How many lines in the data below have the string "форумов"? Reply with the number alone.
=== The data ===
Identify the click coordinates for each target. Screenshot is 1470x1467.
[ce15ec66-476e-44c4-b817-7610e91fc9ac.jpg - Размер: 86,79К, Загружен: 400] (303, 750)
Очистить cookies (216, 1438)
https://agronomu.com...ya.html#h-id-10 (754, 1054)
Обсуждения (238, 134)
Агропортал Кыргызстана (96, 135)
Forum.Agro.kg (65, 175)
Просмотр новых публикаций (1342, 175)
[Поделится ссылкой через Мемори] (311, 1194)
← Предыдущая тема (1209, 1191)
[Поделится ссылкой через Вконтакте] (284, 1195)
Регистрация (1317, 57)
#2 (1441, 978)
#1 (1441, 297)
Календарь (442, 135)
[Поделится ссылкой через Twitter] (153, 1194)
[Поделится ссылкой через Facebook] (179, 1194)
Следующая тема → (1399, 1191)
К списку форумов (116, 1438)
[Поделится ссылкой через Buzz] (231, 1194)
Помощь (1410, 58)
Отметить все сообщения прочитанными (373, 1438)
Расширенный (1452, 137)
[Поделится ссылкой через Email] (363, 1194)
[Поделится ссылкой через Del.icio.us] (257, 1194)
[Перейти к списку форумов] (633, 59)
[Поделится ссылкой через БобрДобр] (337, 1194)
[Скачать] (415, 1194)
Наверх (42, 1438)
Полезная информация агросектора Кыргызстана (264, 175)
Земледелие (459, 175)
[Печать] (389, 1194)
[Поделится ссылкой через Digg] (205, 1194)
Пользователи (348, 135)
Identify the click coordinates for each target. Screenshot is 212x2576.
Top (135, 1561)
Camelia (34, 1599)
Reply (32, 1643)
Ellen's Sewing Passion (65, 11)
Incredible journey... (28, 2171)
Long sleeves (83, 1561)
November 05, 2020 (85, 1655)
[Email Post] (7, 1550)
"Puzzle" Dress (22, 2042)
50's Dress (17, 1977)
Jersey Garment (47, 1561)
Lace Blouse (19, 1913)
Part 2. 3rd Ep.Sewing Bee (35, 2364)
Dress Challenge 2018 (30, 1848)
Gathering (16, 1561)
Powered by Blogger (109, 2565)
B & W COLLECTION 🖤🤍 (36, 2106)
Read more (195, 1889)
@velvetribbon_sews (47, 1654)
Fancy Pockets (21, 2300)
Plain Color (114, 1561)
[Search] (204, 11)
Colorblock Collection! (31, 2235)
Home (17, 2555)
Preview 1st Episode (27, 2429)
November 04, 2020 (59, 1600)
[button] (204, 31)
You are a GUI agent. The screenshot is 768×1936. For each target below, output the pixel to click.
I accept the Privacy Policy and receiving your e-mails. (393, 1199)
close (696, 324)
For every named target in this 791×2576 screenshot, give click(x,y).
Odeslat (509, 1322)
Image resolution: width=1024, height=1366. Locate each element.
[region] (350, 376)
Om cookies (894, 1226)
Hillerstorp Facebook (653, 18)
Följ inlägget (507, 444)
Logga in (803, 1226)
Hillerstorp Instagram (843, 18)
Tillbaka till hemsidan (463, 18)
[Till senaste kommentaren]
===
→ Completed exercise
2